**REQUIREMENT**
Which lines of the listing hold the string "dropdown"? Show each of them.

**RECORDS FOR THIS EXERCISE**

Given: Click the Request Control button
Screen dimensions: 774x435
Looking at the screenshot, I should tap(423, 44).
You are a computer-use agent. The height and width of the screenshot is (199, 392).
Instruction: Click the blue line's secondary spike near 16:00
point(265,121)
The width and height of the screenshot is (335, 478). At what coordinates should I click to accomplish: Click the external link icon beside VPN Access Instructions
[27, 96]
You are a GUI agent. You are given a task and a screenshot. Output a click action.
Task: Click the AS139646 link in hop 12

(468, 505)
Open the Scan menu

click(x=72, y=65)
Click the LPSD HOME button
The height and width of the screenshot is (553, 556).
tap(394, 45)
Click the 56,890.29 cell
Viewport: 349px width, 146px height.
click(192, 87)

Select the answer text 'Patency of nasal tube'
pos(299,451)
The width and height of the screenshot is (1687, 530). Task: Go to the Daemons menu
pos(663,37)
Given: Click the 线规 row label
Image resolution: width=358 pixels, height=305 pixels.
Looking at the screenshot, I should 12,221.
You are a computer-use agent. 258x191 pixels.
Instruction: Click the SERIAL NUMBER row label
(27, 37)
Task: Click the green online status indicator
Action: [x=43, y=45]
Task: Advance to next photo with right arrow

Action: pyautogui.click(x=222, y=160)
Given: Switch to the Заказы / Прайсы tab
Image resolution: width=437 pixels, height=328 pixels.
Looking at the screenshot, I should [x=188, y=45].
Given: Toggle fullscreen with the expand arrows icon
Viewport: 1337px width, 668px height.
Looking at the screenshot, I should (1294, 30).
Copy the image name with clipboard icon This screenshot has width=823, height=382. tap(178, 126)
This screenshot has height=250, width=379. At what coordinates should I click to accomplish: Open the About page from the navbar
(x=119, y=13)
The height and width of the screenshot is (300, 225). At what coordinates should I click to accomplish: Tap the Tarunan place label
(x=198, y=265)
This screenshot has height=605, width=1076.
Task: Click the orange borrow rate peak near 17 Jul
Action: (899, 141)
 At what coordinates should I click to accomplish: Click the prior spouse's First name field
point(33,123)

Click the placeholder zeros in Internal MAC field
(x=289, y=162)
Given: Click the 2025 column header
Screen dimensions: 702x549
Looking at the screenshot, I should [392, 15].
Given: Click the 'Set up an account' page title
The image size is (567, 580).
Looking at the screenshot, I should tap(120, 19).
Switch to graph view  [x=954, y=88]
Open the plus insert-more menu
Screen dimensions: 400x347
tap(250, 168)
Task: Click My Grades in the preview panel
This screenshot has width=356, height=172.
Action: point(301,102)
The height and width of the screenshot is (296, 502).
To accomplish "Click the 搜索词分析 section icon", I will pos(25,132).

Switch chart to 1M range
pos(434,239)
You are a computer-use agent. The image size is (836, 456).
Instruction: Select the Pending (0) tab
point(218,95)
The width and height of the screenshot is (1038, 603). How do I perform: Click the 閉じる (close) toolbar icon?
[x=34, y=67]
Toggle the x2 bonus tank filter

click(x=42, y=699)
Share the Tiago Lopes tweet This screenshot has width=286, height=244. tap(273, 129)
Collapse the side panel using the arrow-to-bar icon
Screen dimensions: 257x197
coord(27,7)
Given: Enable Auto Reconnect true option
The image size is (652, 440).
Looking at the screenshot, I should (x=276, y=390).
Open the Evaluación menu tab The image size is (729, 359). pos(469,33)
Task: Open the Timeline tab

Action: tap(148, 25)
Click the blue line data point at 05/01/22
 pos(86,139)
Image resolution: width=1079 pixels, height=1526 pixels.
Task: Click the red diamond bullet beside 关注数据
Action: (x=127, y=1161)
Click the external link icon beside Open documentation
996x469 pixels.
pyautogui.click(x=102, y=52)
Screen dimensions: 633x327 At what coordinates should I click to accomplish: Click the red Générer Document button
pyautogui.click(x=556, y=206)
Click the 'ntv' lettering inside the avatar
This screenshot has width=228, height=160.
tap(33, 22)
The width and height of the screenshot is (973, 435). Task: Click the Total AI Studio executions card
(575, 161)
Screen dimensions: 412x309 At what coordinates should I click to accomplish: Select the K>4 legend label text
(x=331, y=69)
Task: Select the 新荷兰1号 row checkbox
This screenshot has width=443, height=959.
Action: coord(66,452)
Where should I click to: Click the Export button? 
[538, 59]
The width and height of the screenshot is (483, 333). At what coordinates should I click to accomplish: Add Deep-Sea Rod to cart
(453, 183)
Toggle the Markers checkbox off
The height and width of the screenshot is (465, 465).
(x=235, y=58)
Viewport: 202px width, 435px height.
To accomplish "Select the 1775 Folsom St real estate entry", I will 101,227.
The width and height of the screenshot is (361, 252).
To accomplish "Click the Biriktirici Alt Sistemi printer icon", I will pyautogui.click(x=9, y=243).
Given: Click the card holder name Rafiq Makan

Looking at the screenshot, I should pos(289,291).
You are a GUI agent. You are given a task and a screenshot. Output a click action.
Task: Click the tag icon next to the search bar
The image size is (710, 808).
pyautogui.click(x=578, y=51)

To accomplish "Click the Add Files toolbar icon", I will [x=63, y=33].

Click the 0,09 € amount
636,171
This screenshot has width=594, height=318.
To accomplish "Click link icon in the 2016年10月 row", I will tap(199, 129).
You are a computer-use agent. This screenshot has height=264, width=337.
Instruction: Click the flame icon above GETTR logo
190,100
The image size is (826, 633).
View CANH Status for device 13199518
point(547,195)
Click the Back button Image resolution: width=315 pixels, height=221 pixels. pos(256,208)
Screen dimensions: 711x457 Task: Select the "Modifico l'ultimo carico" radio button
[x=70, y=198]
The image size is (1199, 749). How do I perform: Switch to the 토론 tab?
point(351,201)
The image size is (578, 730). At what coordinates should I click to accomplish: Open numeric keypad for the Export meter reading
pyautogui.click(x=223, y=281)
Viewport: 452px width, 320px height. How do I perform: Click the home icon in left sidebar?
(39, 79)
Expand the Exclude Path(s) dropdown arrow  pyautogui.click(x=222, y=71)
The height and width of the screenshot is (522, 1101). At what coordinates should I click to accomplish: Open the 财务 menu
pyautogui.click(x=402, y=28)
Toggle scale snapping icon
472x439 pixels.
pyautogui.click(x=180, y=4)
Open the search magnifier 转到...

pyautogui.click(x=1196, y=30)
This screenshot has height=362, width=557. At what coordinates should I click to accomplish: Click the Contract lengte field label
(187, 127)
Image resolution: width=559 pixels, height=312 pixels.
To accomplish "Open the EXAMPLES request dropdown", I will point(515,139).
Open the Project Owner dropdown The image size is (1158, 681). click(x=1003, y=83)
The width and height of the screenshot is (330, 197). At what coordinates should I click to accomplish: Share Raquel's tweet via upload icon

**ANSWER SECTION**
Expand the Exclude Path(s) dropdown arrow  pyautogui.click(x=222, y=71)
To accomplish "Open the EXAMPLES request dropdown", I will point(515,139).
Open the Project Owner dropdown The image size is (1158, 681). click(x=1003, y=83)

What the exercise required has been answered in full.